Ce soir-là, j'ai été réveillé par une rafale de vent qui produisait un son surnaturel. La pluie s'est abattue aussitôt après sur les carreaux. Je me suis approché de la fenêtre et j'ai fermé les volets. Puis, un bruit strident venant du couloir a brisé le silence régnant dans la maison. Le bruit a disparu aussitôt pour laisser place à un silence devenu maintenant épouvantable. L'ambiance était tout à coup devenu bien plus qu'étrange. C'est alors que derrière moi, j'ai senti un souffle sur ma nuque. J'ai hurlé, et en m'éloignant, j'ai trébuché comme un imbécile. Une main s'est posée brusquement sur mon épaule. Mes tentatives pour la retirer n'ont fait que la serrer davantage, et elle finit par me lâcher. Un ricanement accompagnait le mouvement. Je me suis tourné en sentant mon cœur me remonter à la gorge.

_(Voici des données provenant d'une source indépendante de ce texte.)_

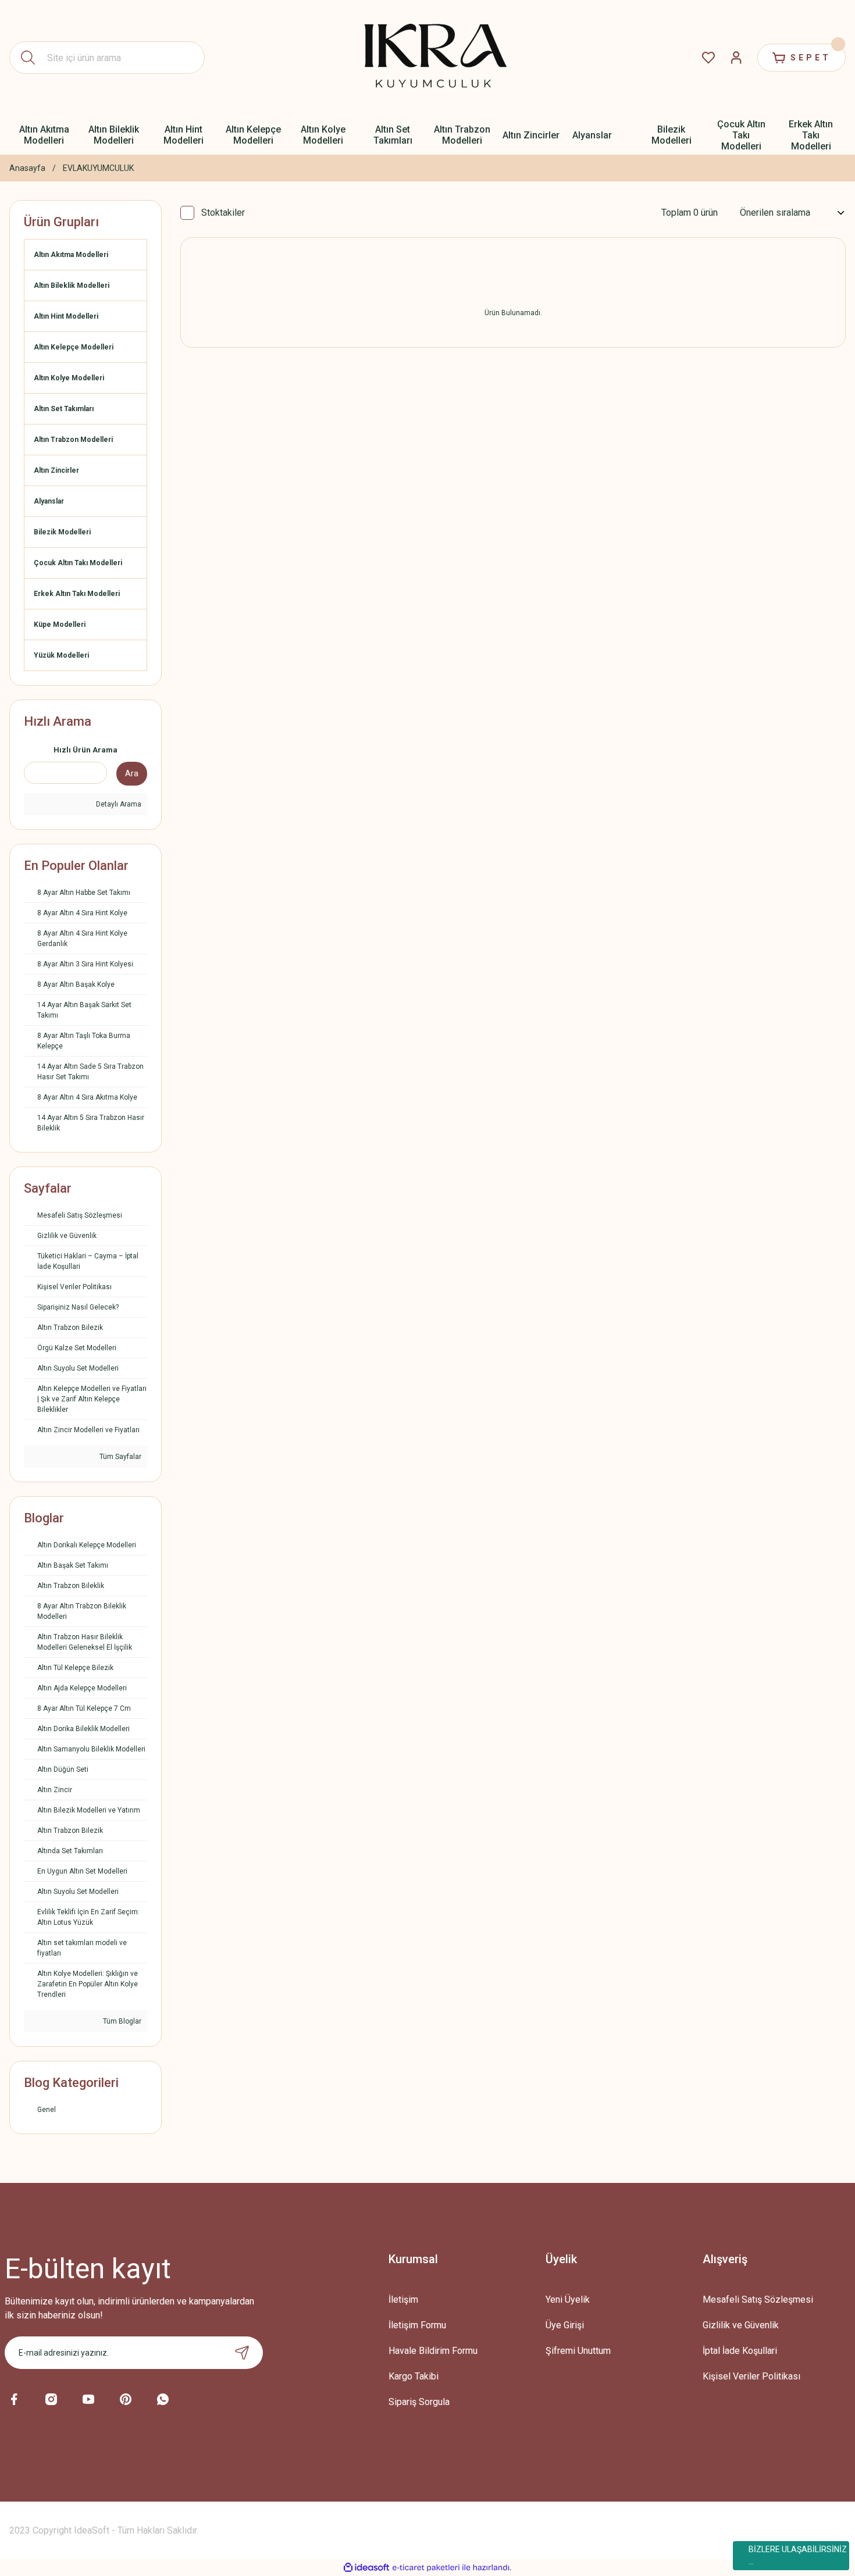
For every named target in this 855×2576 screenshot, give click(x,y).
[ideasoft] (366, 2567)
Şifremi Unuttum (578, 2350)
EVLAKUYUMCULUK (98, 168)
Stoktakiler (223, 212)
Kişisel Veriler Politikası (751, 2376)
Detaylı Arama (117, 804)
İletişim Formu (417, 2325)
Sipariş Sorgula (419, 2401)
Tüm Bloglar (121, 2021)
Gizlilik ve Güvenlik (741, 2325)
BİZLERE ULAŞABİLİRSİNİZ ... (798, 2555)
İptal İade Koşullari (740, 2350)
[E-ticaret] (426, 2567)
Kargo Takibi (414, 2376)
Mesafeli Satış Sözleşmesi (758, 2299)
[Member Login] (736, 58)
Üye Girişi (565, 2325)
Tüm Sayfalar (119, 1457)
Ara (131, 773)
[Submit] (242, 2352)
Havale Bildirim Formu (433, 2350)
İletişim (403, 2299)
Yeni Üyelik (568, 2299)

C'était une vieille dame. C'était mon ancienne voisine. Morte, elle aussi. La moitié de son visage avait été arraché, des asticots occupaient les cavités où il restait encore de la chair.  
   
« Accident de voiture. » La moitié reconnaissable de sa bouche a souri en articulant ces mots. Ses lèvres émettaient un bruit répugnant d'arrachement. J'ai reculé, les jambes tremblantes, mais elle s'avançait à chaque pas que j'entreprenais.  
   
Derrière elle, j'ai aperçu cette même silhouette sombre qui était bien plus grande que la vieille dame. Je sentais son regard glacial se poser sur moi. Elle semblait flotter auprès de la vieille dame. J'ai compris que l'ombre me voulait du mal. J'ai couru jusqu'à sortir de chez moi . Je pleurais. Je me suis senti affreusement seul à ce moment-là. Je contemplais ma maison et n'osais plus y retourner. Laissez-moi tranquille... Laissez-moi tranquille. Laissez-moi tranquille! Je me suis dit, de manière incohérente.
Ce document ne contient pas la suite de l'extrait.